Tech Magazine Loses June Issue, No Backup
Gareth writes "Business 2.0, a magazine published by Time, has been warning their readers against the hazards of not taking backups of computer files. So much so that in an article published by them in 2003, they 'likened backups to flossing — everyone knows it's important, but few devote enough thought or energy to it.' Last week, Business 2.0 got caught forgetting to floss as the magazine's editorial system crashed, wiping out all the work that had been done for its June issue. The backup server failed to back up."
The data "should" be recoverable, and the network server "should" have a RAID. I bet you anything that someone in IT asked for money for the RAID and it was denied, since lots of people with budget control think RAID is bug spray.
Backups and fault-tolerant hardware cost money. You can talk about potential losses and risks until you're blue in the face, until it *actually* costs the company money, nobody will listen. What's going to happen here more than likely is the person who asked for the RAID will get fired, as they're probably the same person in charge of the backups. This will also provide a scapegoat for that person's manager, since obviously if they got fired for it there need be no further repercussions or changes in behavior.

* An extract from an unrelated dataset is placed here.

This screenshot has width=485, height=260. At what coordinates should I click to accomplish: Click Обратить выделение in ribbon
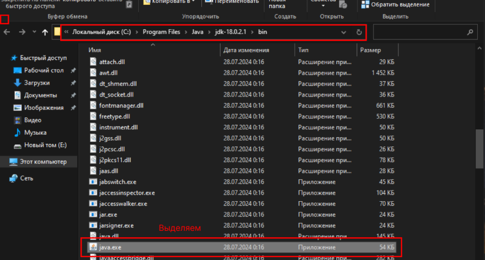pos(401,4)
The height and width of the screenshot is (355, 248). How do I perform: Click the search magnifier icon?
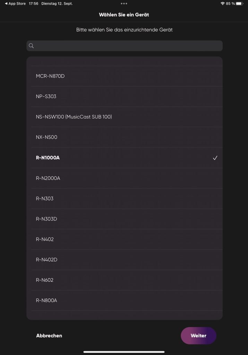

The only way they deserve to get fired is if they didn't advocate as hard as possible for enough backup hardware/software to allow for verification of backed up data and recovery in case of a mechanical hard drive failure. If they did, and were denied, then they did everything they could. (Which doesn't mean they won't get fired, it's just less deserved at that point. However, the thought there is that if they didn't want to get fired for incompetence, they should have tried to become a manager...)
Never underestimate the power of stupid people in large groups.
hell with that. ever heard of competent IT staff? why has their CTO not been fired yet?
honestly though, talking management into backup solutions is like pulling teeth, then they blame you for not having it in place when the failure does happen.
Last place I worked at we were using 4 year old DLT tapes because management was too stupid and cheap to buy new ones.
"we will buy new when those fail" is what we were told.
Do not look at laser with remaining good eye.
/grabs hammer...
*bang* *bang* *bang*
Oops, it looks like a couple of those DLT drives are running into problems. We need replacements. Did you see what happened to Business 2.0?
http://www.nytimes.com/2007/05/01/business/media/0 1mag.html?_r=1&oref=slogin
Doesn't it?
I'm in the hole of the broadband donut.
Huh, I guess I wasn't paying attention to when Slashdot turned into Digg, even though I read both. Here's a link to the original article, rather than what might be a splog. Especially since the article text was copied verbatim.
If they deleted the files in error, then the RAID would faithfully mirror that deletion across all physical disks...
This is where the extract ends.